Rows for locating described items
# # #
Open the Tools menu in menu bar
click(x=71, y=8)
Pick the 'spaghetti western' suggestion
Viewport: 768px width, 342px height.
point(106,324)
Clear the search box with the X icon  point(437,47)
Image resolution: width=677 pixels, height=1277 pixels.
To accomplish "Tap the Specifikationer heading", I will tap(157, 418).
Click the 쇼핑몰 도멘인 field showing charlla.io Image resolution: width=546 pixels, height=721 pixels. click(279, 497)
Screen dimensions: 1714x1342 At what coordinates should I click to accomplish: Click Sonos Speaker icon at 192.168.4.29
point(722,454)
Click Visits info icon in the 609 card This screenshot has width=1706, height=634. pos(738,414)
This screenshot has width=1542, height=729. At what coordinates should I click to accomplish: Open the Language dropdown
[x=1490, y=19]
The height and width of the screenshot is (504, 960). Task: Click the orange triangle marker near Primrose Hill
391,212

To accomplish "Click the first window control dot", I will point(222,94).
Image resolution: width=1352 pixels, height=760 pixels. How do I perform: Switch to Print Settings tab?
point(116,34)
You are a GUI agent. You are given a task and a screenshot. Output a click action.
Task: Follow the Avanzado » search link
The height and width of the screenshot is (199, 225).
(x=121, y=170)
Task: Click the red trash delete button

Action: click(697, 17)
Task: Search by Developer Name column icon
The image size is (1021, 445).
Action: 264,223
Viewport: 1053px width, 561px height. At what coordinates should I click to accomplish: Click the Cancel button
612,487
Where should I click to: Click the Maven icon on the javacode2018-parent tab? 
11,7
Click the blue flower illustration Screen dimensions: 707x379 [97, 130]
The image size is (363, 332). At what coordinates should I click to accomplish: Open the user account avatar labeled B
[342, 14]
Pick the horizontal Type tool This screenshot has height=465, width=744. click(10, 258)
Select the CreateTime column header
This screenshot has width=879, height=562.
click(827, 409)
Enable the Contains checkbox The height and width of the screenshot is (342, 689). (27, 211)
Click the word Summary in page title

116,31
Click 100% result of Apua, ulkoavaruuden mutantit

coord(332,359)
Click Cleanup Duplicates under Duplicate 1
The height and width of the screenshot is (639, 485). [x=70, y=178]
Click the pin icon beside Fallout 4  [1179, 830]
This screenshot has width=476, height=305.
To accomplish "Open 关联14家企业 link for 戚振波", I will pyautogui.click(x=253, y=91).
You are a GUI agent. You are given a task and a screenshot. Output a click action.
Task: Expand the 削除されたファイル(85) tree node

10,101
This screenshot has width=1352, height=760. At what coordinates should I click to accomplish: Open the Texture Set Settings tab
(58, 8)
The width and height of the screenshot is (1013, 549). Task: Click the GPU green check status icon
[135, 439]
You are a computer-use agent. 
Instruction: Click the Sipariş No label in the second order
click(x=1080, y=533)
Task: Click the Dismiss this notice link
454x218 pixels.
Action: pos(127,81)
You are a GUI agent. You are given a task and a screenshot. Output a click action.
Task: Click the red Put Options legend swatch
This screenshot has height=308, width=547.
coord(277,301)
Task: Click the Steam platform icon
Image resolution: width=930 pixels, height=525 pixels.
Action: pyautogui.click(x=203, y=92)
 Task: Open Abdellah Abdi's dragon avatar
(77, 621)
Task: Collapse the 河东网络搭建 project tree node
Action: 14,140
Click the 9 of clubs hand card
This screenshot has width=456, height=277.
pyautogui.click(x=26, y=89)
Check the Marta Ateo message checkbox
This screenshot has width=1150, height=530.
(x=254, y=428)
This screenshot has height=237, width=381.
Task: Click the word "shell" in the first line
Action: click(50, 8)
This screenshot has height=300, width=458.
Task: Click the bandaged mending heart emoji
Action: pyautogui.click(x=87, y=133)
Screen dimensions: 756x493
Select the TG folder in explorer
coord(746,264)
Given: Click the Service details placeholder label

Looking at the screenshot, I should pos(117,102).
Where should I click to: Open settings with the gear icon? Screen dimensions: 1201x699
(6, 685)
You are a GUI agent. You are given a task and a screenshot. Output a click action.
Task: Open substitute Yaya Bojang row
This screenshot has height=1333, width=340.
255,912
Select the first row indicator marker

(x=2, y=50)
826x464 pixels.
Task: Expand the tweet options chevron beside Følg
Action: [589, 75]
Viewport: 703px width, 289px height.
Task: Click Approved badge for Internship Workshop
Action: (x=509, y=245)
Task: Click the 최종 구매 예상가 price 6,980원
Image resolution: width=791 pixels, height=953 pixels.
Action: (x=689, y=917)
# # #
### Written instruction
Please repeat all of these rows exactly as they appear above.

### Result of this exercise
Open the Tools menu in menu bar
click(x=71, y=8)
Pick the 'spaghetti western' suggestion
Viewport: 768px width, 342px height.
point(106,324)
Clear the search box with the X icon  point(437,47)
Image resolution: width=677 pixels, height=1277 pixels.
To accomplish "Tap the Specifikationer heading", I will tap(157, 418).
Click the 쇼핑몰 도멘인 field showing charlla.io Image resolution: width=546 pixels, height=721 pixels. click(279, 497)
Screen dimensions: 1714x1342 At what coordinates should I click to accomplish: Click Sonos Speaker icon at 192.168.4.29
point(722,454)
Click Visits info icon in the 609 card This screenshot has width=1706, height=634. pos(738,414)
This screenshot has width=1542, height=729. At what coordinates should I click to accomplish: Open the Language dropdown
[x=1490, y=19]
The height and width of the screenshot is (504, 960). Task: Click the orange triangle marker near Primrose Hill
391,212

To accomplish "Click the first window control dot", I will point(222,94).
Image resolution: width=1352 pixels, height=760 pixels. How do I perform: Switch to Print Settings tab?
point(116,34)
You are a GUI agent. You are given a task and a screenshot. Output a click action.
Task: Follow the Avanzado » search link
The height and width of the screenshot is (199, 225).
(x=121, y=170)
Task: Click the red trash delete button

Action: click(697, 17)
Task: Search by Developer Name column icon
The image size is (1021, 445).
Action: 264,223
Viewport: 1053px width, 561px height. At what coordinates should I click to accomplish: Click the Cancel button
612,487
Where should I click to: Click the Maven icon on the javacode2018-parent tab? 
11,7
Click the blue flower illustration Screen dimensions: 707x379 [97, 130]
The image size is (363, 332). At what coordinates should I click to accomplish: Open the user account avatar labeled B
[342, 14]
Pick the horizontal Type tool This screenshot has height=465, width=744. click(10, 258)
Select the CreateTime column header
This screenshot has width=879, height=562.
click(827, 409)
Enable the Contains checkbox The height and width of the screenshot is (342, 689). (27, 211)
Click the word Summary in page title

116,31
Click 100% result of Apua, ulkoavaruuden mutantit

coord(332,359)
Click Cleanup Duplicates under Duplicate 1
The height and width of the screenshot is (639, 485). [x=70, y=178]
Click the pin icon beside Fallout 4  [1179, 830]
This screenshot has width=476, height=305.
To accomplish "Open 关联14家企业 link for 戚振波", I will pyautogui.click(x=253, y=91).
You are a GUI agent. You are given a task and a screenshot. Output a click action.
Task: Expand the 削除されたファイル(85) tree node

10,101
This screenshot has width=1352, height=760. At what coordinates should I click to accomplish: Open the Texture Set Settings tab
(58, 8)
The width and height of the screenshot is (1013, 549). Task: Click the GPU green check status icon
[135, 439]
You are a computer-use agent. 
Instruction: Click the Sipariş No label in the second order
click(x=1080, y=533)
Task: Click the Dismiss this notice link
454x218 pixels.
Action: pos(127,81)
You are a GUI agent. You are given a task and a screenshot. Output a click action.
Task: Click the red Put Options legend swatch
This screenshot has height=308, width=547.
coord(277,301)
Task: Click the Steam platform icon
Image resolution: width=930 pixels, height=525 pixels.
Action: pyautogui.click(x=203, y=92)
 Task: Open Abdellah Abdi's dragon avatar
(77, 621)
Task: Collapse the 河东网络搭建 project tree node
Action: 14,140
Click the 9 of clubs hand card
This screenshot has width=456, height=277.
pyautogui.click(x=26, y=89)
Check the Marta Ateo message checkbox
This screenshot has width=1150, height=530.
(x=254, y=428)
This screenshot has height=237, width=381.
Task: Click the word "shell" in the first line
Action: click(50, 8)
This screenshot has height=300, width=458.
Task: Click the bandaged mending heart emoji
Action: pyautogui.click(x=87, y=133)
Screen dimensions: 756x493
Select the TG folder in explorer
coord(746,264)
Given: Click the Service details placeholder label

Looking at the screenshot, I should pos(117,102).
Where should I click to: Open settings with the gear icon? Screen dimensions: 1201x699
(6, 685)
You are a GUI agent. You are given a task and a screenshot. Output a click action.
Task: Open substitute Yaya Bojang row
This screenshot has height=1333, width=340.
255,912
Select the first row indicator marker

(x=2, y=50)
826x464 pixels.
Task: Expand the tweet options chevron beside Følg
Action: [589, 75]
Viewport: 703px width, 289px height.
Task: Click Approved badge for Internship Workshop
Action: (x=509, y=245)
Task: Click the 최종 구매 예상가 price 6,980원
Image resolution: width=791 pixels, height=953 pixels.
Action: (x=689, y=917)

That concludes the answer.